Gott, der Herr, als Herrscher und König - kann man das heute noch so sagen? Bei uns in Deutschland gibt es seit 102 Jahren keine gekrönten Staatsoberhäupter mehr und wenigsten in Westeuropa seit 77 Jahren auch keinen Diktator und "Führer". Bei uns wird nicht mehr befohlen, sondern debattiert, abgestimmt und gewählt.

Das hat mich schon vor 60 Jahren beschäftigt. Für Jesus hatte ich einen modernen Titel gefunden: nicht "Herr", sondern "Chef". Schließlich ist ja Er mein oberster Vorgesetzter, Er, nicht der Kirchenpräsident, Propst oder Dekan, und das war er schon, bevor ich Pfarrer wurde. Jesus trug sogar Königstitel und Krone - aber nur am Kreuz und als Dornenkrone. Er w a r kein Staatsoberhaupt und wollte auch keins sein.

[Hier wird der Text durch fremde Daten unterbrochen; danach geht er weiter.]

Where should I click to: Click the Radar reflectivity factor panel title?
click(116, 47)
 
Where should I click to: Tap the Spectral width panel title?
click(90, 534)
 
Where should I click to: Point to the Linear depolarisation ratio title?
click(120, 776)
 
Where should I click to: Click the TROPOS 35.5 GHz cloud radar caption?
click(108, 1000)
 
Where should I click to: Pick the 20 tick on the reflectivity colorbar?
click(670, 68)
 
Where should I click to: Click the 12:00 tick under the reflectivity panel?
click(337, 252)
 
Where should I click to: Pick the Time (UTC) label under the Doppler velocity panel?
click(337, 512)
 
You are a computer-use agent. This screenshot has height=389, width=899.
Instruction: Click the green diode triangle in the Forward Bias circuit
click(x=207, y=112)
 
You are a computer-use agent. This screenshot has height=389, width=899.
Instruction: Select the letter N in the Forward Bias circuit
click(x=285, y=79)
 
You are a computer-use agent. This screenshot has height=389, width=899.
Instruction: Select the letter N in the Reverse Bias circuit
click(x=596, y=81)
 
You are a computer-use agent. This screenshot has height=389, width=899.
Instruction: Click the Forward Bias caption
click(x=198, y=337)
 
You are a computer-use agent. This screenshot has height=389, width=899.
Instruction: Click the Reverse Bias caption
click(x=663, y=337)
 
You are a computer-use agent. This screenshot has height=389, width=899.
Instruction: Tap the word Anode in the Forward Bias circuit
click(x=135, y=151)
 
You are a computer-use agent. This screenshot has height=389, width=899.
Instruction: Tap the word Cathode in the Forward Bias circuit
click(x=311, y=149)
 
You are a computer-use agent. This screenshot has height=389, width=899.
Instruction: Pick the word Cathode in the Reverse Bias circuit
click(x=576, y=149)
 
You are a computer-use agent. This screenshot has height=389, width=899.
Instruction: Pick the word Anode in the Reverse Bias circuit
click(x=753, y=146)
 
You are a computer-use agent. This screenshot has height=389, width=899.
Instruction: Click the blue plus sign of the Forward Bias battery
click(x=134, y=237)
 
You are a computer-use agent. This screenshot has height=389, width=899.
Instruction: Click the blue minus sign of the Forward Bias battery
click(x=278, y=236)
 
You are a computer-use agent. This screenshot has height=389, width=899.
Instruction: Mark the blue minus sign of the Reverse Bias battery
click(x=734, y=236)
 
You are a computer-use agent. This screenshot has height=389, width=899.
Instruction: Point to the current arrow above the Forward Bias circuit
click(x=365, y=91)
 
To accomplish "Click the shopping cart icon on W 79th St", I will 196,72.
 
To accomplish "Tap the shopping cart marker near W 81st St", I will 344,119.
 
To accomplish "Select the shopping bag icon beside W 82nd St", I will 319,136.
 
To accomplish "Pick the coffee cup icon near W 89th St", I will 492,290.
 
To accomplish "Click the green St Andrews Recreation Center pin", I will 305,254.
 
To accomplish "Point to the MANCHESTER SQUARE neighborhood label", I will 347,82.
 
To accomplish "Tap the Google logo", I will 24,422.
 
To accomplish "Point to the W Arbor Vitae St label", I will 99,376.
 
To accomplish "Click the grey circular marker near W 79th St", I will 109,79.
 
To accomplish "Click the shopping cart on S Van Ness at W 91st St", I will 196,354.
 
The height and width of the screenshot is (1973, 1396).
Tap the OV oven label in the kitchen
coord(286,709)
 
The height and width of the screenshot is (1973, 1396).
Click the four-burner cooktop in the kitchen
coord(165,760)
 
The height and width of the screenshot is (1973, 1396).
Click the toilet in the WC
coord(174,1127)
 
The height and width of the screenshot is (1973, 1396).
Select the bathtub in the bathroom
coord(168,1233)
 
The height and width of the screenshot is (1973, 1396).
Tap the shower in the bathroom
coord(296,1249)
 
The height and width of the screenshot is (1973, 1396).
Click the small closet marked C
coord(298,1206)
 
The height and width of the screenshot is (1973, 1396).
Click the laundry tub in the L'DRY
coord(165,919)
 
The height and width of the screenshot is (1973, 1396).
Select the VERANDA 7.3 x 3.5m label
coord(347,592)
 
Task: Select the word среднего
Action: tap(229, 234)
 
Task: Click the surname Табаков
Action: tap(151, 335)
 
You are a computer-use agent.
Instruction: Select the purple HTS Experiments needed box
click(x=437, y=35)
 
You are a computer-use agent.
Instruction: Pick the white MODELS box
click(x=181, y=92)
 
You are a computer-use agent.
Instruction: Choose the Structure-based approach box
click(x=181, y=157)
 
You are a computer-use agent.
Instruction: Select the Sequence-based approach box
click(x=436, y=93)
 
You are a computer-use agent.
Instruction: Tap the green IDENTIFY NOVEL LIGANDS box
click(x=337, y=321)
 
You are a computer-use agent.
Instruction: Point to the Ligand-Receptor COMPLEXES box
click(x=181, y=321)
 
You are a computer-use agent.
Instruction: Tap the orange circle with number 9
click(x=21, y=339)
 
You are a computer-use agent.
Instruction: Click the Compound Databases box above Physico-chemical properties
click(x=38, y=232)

Und genauso können wir Gott verstehen, nicht als König und Herrscher, auch nicht als "Großen Vorsitzenden" oder Präsidenten, sondern als oberste Autorität oder als höchsten Wert. Ich erkläre das erste Gebot "Du sollst keine anderen Götter haben" so: "Du sollst nur das als den höchsten Wert anerkennen, was mit der Liebe zu vereinbaren ist."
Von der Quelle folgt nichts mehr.